◆ Work to be completed: Return an exact copy of the lines from the one holding "The width and height of the screenshot is (560, 380)." to the end of the data, including both the starting and final lines. Leave the pictures out.

━━━━━ Input material ━━━━━

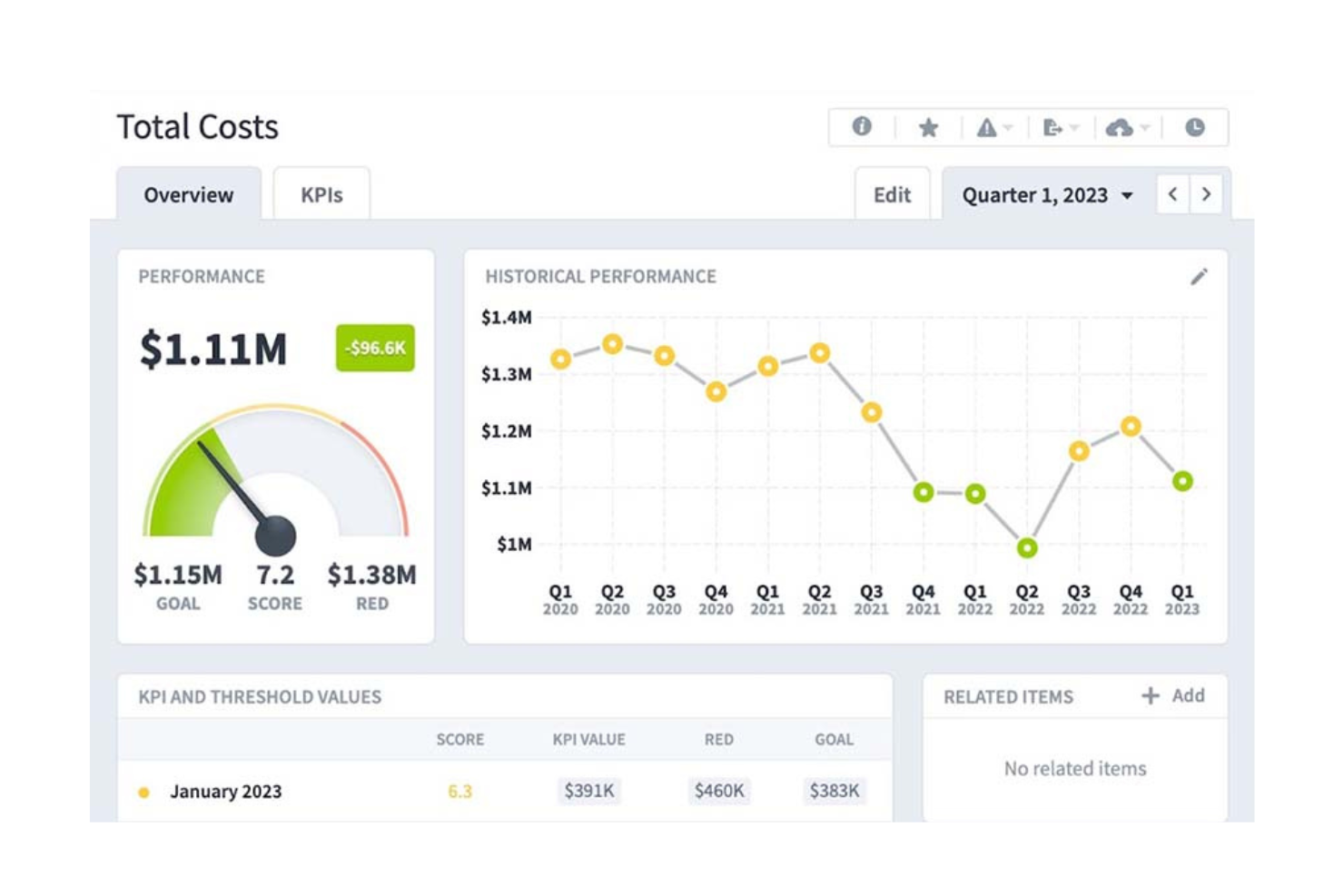Star this Total Costs scorecard as favorite
1344x896 pixels.
[x=928, y=127]
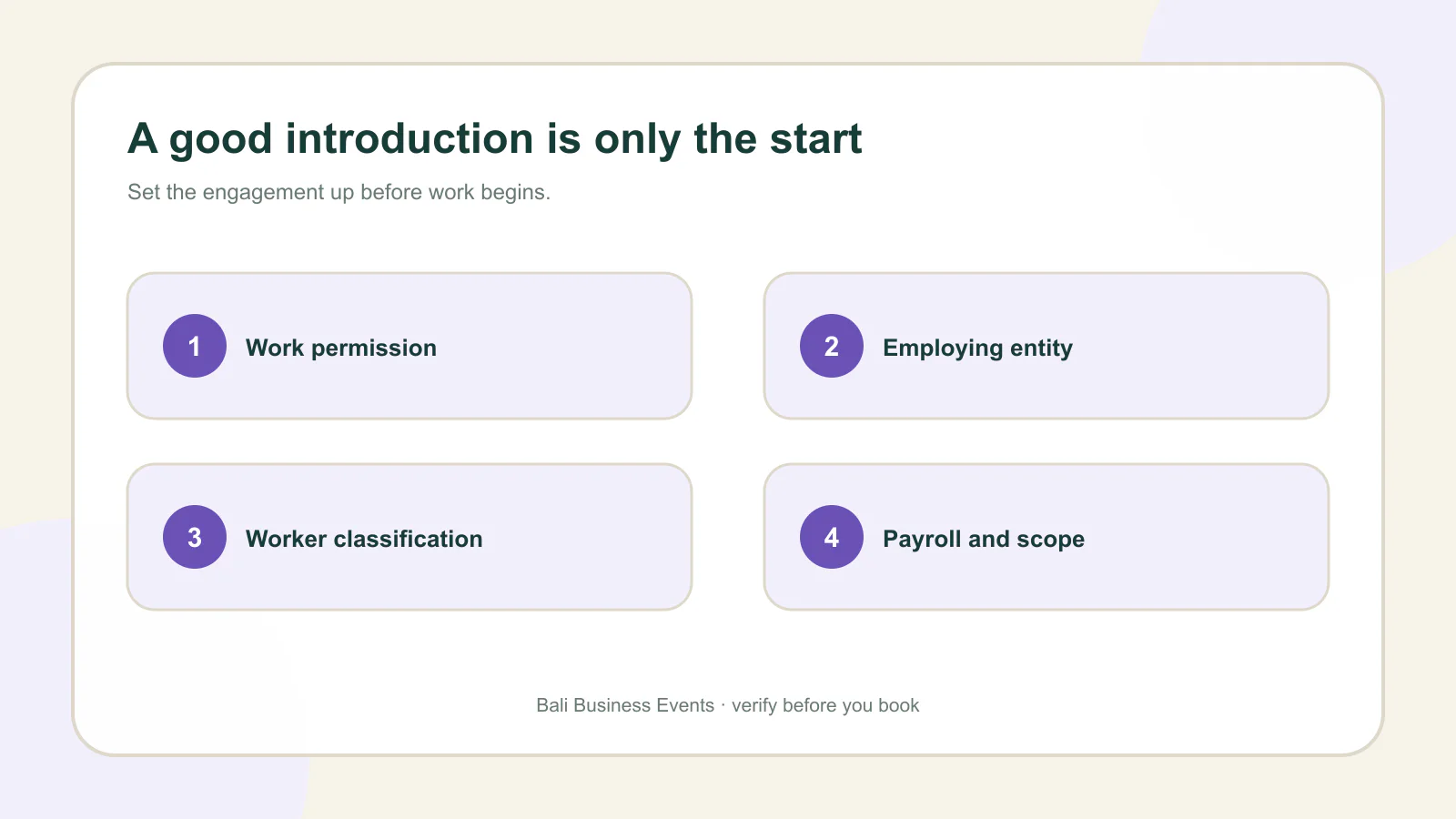Click the purple number 1 circle
The width and height of the screenshot is (1456, 819).
195,346
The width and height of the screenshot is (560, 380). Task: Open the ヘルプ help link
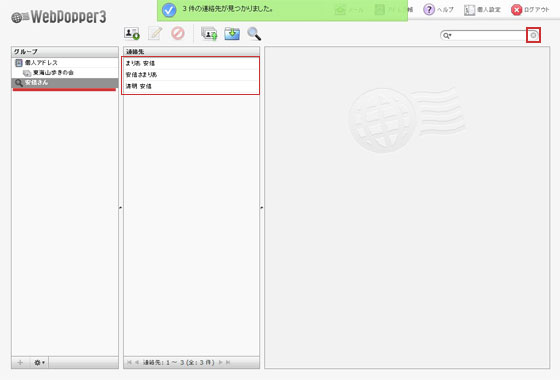(x=439, y=10)

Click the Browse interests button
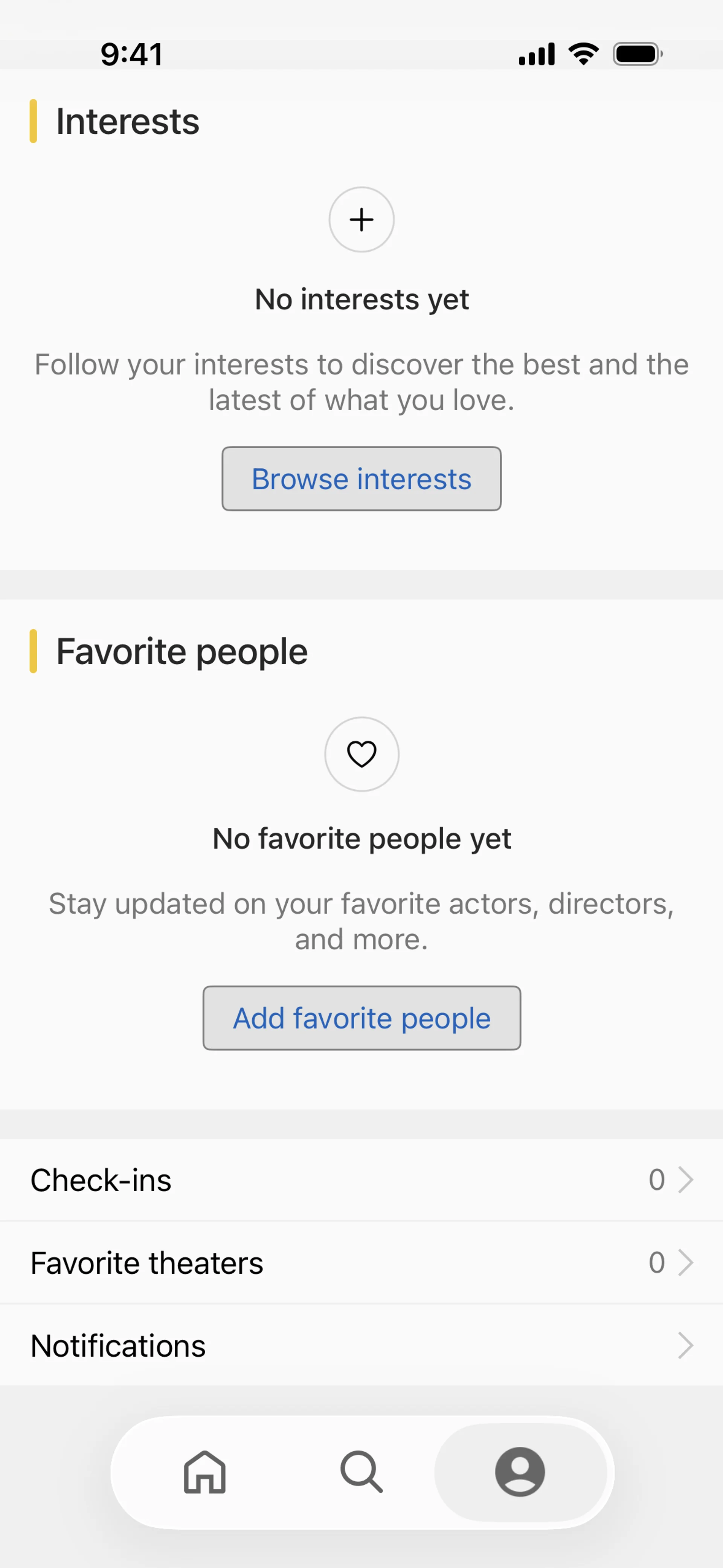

━━━━━

◆ Result:
The width and height of the screenshot is (560, 380). Task: Open the ヘルプ help link
(x=439, y=10)

Click the Browse interests button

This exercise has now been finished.